Almen Bunt didn’t know a lot about orchards. Oh, he had planted a few trees back on his farm in Andor. Who didn’t have a tree or two to fill in space on the dinner table? He’d planted a pair of walnut trees on the day he’d married Adrinne. It had felt good to have her trees there, outside his window, after she’d died.

Running an orchard was something else entirely. There were nearly three hundred trees in this field. It was his sister’s orchard; he was visiting while his sons managed his farm near Carysford.

In his shirt pocket, Almen carried a letter from his sons. A desperate letter, pleading for help, but he couldn’t go to them. He was needed here. Besides, it was a good time for him to be out of Andor. He was a Queen’s man. There had been times, recently, when being a Queen’s man could get someone into as much trouble as having one too many cows in his pasture.

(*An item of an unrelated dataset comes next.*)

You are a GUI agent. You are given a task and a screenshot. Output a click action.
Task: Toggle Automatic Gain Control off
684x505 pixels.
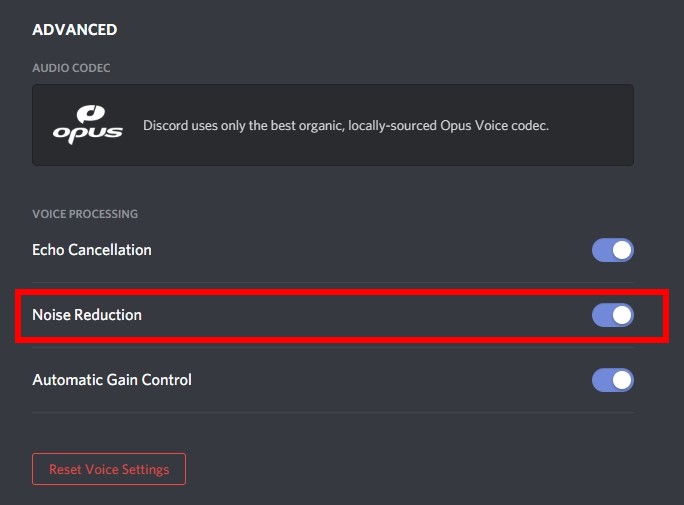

“What do we do, Almen?” Adim asked. “Those trees, they…Well, it ain’t supposed to happen like this.” The boy of thirteen had golden hair from his father’s side.

Almen rubbed his chin, scratching at a patch of whiskers he’d missed during shaving. Hahn, Adim’s older brother, approached them. The lad had carved Almen a set of wooden teeth as an arrival gift earlier in the spring. Wondrous things, held together by wires, with gaps for the few remaining teeth he had. But if he chewed too hard, they’d go all out of shape.

The rows of trees were straight and perfectly spaced. Graeger—Almen’s brother-in-law—always had been meticulous. But he was dead now, which was why Almen had come. The neat rows of trees continued on for spans and spans, carefully pruned, fertilized, and watered.

And during the night, every single one of them had shed their fruit. Tiny apples, barely as large as a man’s thumb. Thousands of them. They’d shriveled during the night, then fallen. An entire crop, gone.

“I don’t know what to say, lads,” Almen finally admitted.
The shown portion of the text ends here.